Edgar Hartley Kettle
Edgar Hartley Kettle FRS (20 April 1882, London – 1 December 1936)[1][2] was a British pathologist.
After education at Skipton Grammar School, Kettle studied medicine at St Mary's Hospital and graduated there M.B., B.Chir. (Lond.) in 1907. From 1907 to 1911 he was a demonstrator in pathology at the Cancer Hospital, Fulham. In 1910 he received the higher medical qualification M.D. (Lond.). He spent a year in 1911–1912 working under Ludwig Aschoff in Freiburg. In 1912 Kettle returned to St Mary’s and became an assistant to Bernard Spilsbury. In 1926 Kettle qualified as M.R.C.P. After holding various posts, he took in 1927 the chair of pathology at the Cardiff University School of Medicine and remained there until 1934. From 1934 until his death in 1936 he was the director of the Royal Postgraduate Medical School at Hammersmith. Kettle gained an international reputation by his studies on silicosis, tuberculosis, and gas gangrene.[1]

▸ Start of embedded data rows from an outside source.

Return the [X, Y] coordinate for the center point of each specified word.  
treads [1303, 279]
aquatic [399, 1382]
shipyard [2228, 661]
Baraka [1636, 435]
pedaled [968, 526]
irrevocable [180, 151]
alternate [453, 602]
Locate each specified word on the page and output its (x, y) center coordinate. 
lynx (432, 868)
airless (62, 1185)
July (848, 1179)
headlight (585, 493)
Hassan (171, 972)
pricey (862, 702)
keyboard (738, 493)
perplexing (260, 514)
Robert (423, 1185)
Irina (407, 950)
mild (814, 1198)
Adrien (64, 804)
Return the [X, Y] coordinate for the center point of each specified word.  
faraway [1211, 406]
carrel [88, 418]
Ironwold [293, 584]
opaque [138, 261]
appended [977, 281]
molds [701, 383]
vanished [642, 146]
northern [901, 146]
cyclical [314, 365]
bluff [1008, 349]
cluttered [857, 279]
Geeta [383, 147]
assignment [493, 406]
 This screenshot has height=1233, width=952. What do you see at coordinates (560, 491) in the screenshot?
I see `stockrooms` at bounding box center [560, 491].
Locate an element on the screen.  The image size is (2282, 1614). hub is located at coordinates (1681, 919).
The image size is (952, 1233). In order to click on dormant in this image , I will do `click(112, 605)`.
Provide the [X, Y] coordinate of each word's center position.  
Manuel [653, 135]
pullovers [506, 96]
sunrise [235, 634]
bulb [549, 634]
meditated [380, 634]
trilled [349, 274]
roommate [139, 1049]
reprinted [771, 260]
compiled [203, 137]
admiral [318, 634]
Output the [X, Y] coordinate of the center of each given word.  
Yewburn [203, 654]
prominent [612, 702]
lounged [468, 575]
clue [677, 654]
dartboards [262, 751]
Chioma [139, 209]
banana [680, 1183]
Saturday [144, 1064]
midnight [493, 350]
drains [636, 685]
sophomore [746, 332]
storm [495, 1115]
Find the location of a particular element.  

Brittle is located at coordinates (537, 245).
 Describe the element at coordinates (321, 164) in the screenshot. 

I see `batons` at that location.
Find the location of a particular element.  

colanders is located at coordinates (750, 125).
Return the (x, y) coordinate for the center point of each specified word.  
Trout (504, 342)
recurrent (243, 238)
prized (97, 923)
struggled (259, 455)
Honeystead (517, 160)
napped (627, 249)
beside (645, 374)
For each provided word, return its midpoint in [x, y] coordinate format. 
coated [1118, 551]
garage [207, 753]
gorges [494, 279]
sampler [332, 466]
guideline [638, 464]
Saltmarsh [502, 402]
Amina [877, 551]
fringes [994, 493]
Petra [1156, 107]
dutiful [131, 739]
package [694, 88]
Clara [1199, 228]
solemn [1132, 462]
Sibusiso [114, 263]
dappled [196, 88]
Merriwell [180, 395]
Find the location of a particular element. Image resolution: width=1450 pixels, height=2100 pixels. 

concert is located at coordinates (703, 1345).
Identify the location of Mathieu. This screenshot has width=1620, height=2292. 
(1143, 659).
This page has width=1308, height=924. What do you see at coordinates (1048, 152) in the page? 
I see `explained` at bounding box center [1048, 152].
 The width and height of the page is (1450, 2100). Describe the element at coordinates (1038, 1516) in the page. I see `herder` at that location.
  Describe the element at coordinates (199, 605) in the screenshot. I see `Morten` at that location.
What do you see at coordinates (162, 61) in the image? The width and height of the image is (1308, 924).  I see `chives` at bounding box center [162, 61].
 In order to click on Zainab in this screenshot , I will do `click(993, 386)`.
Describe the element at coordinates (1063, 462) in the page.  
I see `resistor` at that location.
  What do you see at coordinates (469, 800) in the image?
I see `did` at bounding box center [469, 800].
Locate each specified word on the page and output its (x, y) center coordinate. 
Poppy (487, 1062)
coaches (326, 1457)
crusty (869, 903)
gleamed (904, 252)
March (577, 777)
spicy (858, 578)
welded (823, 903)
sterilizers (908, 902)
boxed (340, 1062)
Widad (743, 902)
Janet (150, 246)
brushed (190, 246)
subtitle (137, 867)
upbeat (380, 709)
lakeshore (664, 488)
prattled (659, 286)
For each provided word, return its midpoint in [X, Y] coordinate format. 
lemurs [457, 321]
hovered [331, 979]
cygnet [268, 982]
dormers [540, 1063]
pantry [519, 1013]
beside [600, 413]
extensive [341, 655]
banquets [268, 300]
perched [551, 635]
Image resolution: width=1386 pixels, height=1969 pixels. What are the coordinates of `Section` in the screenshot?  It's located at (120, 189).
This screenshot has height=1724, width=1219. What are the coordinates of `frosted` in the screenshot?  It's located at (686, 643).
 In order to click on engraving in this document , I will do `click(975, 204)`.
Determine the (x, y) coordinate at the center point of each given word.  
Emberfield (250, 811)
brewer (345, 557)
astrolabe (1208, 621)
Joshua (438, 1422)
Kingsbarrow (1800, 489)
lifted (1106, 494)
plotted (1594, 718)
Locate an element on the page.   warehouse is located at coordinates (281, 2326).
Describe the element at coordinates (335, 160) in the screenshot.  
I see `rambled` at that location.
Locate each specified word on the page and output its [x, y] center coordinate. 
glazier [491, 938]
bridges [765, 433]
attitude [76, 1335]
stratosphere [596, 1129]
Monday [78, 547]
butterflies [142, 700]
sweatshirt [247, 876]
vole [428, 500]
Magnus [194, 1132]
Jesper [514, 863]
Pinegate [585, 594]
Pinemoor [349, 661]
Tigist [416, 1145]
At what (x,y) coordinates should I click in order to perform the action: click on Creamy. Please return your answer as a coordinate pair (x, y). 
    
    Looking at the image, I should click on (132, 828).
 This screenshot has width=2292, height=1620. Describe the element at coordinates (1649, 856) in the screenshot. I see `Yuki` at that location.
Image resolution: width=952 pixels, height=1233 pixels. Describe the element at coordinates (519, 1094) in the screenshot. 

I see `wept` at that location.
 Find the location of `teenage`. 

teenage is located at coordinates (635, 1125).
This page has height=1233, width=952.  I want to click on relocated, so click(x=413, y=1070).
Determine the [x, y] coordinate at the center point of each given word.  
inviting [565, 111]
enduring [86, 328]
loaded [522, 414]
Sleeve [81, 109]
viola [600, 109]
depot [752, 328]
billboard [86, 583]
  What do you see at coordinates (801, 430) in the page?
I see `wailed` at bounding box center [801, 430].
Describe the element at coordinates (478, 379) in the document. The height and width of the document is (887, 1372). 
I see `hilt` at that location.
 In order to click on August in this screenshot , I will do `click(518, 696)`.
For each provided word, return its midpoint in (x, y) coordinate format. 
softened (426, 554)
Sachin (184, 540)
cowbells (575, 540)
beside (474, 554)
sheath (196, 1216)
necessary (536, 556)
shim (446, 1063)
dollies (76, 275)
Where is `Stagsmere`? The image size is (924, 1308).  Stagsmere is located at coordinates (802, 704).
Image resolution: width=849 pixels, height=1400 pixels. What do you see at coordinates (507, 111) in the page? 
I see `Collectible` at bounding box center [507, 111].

In 1918 Kettle married Dr Marguerite Henrietta Pam (1887–1939), who was an assistant editor of The Lancet. They had no children.
Awards and honours
- 1931 — Fellow of the Royal College of Physicians
- 1936 — F.R.S.
Selected publications
- "Tumours arising from endothelium". Proceedings of the Royal Society of Medicine. 11(Pathol Sect): 19–34. 1918. PMC 2066263.
- with WIlliam E. Gye: "Silicosis and miners' phthisis". British Journal of Experimental Pathology. 3 (5): 241–251. 1922. PMC 2047740.
- "The demonstration by the fixation abscess of the influence of silica in determining B. tuberculosis infections". British Journal of Experimental Pathology. 5 (3): 158–164. 1924. PMC 2047896.
- "The relation of dust to infection". Journal of the Royal Society of Medicine. 24 (1): 79–94. 1930.
- "The interstitial reactions caused by various dusts and their influence on tuberculous infections". The Journal of Pathology and Bacteriology. 35 (3): 395–405. 1932. doi:10.1002/path.1700350310.